Exercise prompt:
Which lines of the entries below run from the one holding "The image size is (474, 525)." to the one holding "You are a computer-use agent. The width", inclusive? Set down exactly those lines and no others.

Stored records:
━━━━━━━━━━━━━━━━

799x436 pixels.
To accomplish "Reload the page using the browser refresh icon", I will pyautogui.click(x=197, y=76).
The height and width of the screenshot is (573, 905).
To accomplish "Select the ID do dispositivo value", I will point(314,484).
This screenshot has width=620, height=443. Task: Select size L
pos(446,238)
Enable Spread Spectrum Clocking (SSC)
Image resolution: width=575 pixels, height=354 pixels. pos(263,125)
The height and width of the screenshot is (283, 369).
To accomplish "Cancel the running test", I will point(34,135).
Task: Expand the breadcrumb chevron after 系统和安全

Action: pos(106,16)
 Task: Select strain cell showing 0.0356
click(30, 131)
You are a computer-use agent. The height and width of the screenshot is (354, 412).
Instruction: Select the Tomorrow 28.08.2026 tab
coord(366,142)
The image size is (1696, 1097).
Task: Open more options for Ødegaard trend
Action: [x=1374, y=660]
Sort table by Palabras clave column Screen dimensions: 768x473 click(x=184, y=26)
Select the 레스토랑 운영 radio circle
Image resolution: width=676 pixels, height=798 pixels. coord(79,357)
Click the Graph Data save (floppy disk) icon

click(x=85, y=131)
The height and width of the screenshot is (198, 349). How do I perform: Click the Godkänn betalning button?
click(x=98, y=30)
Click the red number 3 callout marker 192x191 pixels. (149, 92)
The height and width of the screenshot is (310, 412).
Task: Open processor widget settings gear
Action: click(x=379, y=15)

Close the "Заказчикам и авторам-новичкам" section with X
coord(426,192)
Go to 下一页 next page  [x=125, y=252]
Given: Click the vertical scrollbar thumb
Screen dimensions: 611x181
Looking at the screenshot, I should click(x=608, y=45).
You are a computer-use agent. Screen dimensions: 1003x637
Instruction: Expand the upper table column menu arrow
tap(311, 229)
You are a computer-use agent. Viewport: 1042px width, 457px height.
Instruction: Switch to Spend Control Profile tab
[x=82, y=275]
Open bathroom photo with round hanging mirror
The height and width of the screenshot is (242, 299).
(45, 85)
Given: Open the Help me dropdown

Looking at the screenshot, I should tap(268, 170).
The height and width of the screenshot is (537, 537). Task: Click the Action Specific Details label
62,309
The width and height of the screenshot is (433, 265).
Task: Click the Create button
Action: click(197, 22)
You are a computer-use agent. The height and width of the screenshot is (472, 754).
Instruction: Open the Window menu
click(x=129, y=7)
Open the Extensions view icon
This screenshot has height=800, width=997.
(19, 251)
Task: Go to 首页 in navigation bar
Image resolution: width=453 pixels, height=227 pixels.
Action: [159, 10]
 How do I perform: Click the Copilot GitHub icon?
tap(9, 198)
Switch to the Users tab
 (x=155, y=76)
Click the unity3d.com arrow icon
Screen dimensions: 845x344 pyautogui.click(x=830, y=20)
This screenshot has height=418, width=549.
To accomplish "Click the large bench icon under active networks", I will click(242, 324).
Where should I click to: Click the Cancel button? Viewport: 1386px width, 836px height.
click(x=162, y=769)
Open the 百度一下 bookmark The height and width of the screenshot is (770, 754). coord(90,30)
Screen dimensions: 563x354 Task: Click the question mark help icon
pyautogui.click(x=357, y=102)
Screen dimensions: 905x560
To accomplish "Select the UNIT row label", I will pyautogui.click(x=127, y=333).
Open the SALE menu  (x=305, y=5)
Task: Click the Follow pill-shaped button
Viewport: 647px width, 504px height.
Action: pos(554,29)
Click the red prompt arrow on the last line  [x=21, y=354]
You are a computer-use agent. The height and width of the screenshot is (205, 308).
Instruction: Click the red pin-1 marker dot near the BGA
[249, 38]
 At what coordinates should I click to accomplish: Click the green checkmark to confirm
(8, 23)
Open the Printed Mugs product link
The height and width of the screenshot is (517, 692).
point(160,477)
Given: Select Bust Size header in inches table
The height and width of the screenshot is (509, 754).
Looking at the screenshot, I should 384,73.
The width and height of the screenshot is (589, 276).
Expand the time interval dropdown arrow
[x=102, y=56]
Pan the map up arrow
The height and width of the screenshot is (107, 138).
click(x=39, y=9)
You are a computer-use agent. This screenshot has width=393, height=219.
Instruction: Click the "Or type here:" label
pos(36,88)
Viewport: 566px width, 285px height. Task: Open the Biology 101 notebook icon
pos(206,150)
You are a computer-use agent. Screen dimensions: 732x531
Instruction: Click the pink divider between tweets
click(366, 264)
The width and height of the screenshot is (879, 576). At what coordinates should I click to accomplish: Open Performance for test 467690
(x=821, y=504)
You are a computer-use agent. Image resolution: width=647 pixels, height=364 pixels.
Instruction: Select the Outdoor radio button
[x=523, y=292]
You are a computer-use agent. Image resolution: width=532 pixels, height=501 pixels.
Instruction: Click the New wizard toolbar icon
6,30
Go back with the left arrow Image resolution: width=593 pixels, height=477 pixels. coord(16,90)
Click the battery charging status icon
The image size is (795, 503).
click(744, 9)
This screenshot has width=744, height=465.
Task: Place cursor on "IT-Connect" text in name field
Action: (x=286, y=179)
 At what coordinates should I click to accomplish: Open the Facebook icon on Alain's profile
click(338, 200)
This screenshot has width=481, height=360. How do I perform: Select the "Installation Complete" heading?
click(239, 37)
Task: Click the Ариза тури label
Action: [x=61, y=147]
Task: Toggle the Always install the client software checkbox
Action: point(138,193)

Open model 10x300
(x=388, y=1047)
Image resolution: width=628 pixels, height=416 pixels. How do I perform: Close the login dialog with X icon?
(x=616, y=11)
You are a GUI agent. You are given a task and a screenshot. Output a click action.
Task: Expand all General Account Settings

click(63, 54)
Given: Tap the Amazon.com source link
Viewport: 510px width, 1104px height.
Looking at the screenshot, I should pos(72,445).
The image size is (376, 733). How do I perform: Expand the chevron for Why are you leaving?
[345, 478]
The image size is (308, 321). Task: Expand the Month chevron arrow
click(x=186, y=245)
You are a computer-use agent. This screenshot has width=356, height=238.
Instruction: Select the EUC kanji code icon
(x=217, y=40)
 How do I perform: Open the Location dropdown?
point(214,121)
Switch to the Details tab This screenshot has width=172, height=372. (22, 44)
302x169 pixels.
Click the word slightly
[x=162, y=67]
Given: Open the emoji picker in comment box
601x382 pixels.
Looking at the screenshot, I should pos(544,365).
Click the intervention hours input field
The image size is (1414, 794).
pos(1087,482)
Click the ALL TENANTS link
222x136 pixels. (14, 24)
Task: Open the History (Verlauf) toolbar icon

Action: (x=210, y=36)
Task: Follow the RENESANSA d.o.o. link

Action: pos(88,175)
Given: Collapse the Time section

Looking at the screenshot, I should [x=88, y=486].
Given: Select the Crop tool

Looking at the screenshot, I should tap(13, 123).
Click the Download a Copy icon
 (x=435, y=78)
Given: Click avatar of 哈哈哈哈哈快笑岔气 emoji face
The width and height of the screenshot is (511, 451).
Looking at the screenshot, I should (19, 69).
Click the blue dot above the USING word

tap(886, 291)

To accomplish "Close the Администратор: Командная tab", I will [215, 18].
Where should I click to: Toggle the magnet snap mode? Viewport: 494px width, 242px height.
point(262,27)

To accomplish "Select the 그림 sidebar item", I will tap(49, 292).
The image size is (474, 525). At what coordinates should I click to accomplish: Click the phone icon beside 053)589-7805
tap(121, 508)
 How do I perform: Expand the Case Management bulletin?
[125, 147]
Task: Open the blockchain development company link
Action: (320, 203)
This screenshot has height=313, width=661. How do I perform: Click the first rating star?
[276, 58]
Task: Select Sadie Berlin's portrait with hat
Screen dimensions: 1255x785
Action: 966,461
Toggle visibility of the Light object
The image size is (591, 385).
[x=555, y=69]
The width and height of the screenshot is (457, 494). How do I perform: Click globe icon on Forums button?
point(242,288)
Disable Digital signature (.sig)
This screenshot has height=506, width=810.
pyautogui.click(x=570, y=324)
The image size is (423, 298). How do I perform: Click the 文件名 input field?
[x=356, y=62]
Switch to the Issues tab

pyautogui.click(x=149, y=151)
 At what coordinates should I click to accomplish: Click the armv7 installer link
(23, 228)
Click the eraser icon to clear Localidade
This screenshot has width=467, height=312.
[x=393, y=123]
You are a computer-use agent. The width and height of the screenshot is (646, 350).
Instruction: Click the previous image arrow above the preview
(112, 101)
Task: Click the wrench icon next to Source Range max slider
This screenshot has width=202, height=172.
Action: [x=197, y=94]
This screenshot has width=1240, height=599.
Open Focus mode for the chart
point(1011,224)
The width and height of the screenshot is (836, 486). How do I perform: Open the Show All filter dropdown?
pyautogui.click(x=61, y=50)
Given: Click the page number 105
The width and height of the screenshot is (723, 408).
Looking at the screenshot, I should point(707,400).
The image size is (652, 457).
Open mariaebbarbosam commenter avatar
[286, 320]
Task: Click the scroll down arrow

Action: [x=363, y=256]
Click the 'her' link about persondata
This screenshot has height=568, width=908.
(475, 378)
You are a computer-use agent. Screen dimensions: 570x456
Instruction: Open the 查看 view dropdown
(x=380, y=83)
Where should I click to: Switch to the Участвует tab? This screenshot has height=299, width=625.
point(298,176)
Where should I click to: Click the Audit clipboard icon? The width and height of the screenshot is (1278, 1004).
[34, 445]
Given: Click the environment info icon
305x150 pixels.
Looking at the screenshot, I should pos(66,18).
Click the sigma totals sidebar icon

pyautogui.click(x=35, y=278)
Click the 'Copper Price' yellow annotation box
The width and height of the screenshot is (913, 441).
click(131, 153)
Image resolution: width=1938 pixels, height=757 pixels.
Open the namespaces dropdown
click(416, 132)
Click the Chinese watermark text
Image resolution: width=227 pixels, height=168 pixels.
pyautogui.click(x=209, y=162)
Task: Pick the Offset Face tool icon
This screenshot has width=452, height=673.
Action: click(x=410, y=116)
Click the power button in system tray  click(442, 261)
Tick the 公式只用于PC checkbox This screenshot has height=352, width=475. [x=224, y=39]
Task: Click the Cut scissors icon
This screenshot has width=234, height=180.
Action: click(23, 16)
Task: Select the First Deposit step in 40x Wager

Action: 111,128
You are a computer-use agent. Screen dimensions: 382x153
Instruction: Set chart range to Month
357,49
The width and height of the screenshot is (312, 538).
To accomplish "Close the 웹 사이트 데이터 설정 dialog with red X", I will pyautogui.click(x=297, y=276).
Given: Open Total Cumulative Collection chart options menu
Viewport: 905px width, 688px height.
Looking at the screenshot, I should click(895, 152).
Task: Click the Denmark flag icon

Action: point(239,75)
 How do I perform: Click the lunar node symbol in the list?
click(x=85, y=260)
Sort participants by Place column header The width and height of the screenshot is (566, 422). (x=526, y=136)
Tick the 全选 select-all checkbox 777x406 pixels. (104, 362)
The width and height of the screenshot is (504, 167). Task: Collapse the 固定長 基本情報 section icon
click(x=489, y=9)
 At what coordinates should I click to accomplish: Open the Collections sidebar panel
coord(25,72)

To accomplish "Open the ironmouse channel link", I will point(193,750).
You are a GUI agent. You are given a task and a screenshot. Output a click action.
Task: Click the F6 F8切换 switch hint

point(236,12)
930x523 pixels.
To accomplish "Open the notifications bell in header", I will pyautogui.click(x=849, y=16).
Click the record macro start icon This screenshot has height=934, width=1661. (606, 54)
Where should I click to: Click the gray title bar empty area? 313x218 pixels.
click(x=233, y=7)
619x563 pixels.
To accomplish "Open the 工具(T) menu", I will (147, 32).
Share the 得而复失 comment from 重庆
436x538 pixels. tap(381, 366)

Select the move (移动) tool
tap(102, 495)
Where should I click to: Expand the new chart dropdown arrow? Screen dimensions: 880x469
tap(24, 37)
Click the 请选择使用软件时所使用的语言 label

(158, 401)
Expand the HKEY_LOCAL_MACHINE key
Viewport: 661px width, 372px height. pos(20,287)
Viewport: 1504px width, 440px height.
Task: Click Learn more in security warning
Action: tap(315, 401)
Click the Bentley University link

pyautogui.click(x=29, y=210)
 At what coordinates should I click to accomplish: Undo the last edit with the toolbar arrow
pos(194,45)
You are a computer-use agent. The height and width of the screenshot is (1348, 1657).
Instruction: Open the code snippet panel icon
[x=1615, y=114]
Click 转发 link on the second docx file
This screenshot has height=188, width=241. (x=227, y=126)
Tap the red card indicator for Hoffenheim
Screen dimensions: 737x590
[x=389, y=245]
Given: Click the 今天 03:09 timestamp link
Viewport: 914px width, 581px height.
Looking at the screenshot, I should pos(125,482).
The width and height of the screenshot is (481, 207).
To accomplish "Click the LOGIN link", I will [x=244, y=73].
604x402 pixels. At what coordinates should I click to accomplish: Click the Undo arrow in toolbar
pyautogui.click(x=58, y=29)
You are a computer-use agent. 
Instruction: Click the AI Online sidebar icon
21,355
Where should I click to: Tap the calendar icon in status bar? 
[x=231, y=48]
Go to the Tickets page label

━━━━━━━━━━━━━━━━

Expected answer:
The image size is (474, 525). At what coordinates should I click to accomplish: Click the phone icon beside 053)589-7805
tap(121, 508)
 How do I perform: Expand the Case Management bulletin?
[125, 147]
Task: Open the blockchain development company link
Action: (320, 203)
This screenshot has height=313, width=661. How do I perform: Click the first rating star?
[276, 58]
Task: Select Sadie Berlin's portrait with hat
Screen dimensions: 1255x785
Action: 966,461
Toggle visibility of the Light object
The image size is (591, 385).
[x=555, y=69]
The width and height of the screenshot is (457, 494). How do I perform: Click globe icon on Forums button?
point(242,288)
Disable Digital signature (.sig)
This screenshot has height=506, width=810.
pyautogui.click(x=570, y=324)
The image size is (423, 298). How do I perform: Click the 文件名 input field?
[x=356, y=62]
Switch to the Issues tab

pyautogui.click(x=149, y=151)
 At what coordinates should I click to accomplish: Click the armv7 installer link
(23, 228)
Click the eraser icon to clear Localidade
This screenshot has width=467, height=312.
[x=393, y=123]
You are a computer-use agent. The width and height of the screenshot is (646, 350).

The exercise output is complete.